What system do you use @Motozulu ? Is yours UST?
I certainly don't intend to remain on tubes, not when I start riding regularly again. Your post reminded me just how much I was blown away by the tubeless conversion, as I thought exactly the same!


----------



## Crackle (25 Feb 2015)

On the subject of compressors.… I've watched a few vids now just using a track pump, is a compressor necessary?


----------



## Panter (25 Feb 2015)

Speaking purely from my conversion point of view, it depended soley on the tyres. 
The first set I ever fitted went up easily with a track pump, 2nd set was far more of a struggle, the 3rd set (Maxxis of some description) were hard work to seal even with a compressor! 
I had some success using a CO2 inflator, but it's an expensive way of doing it and a bit of a heart in mouth moment when you have to release the CO2 after its seated and replace with air. 
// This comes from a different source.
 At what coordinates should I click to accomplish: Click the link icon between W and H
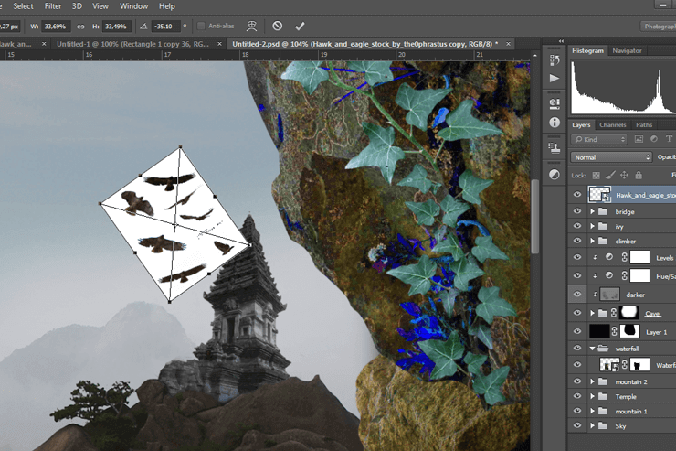pos(80,27)
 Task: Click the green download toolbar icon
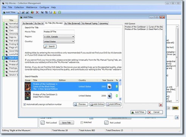coord(59,12)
No idea how easy the kits are, I imagine they go up far better than the ghetto conversion (I'd hope, anyway!)


----------



## Panter (25 Feb 2015)

Should add to that, as a bit of balance, my regular riding buddy has UST tyres and rims. He has no problems whatsoever just using a track pump.


----------



## Yellow Saddle (25 Feb 2015)

Panter said:


> Should add to that, as a bit of balance, my regular riding buddy has UST tyres and rims. He has no problems whatsoever just using a track pump.


In my experience, only UST systems will inflate reliably (i.e.) every time with a track pump. The trick is to not try, if you don't have it all just right. What happens is that your confidence is too high, you set yourself up in the kitchen, fill the thing with gorilla snot and then fiddle. Usually it is a mess. Then, the wheel that's now full of slime, doesn't transport very well to the garage.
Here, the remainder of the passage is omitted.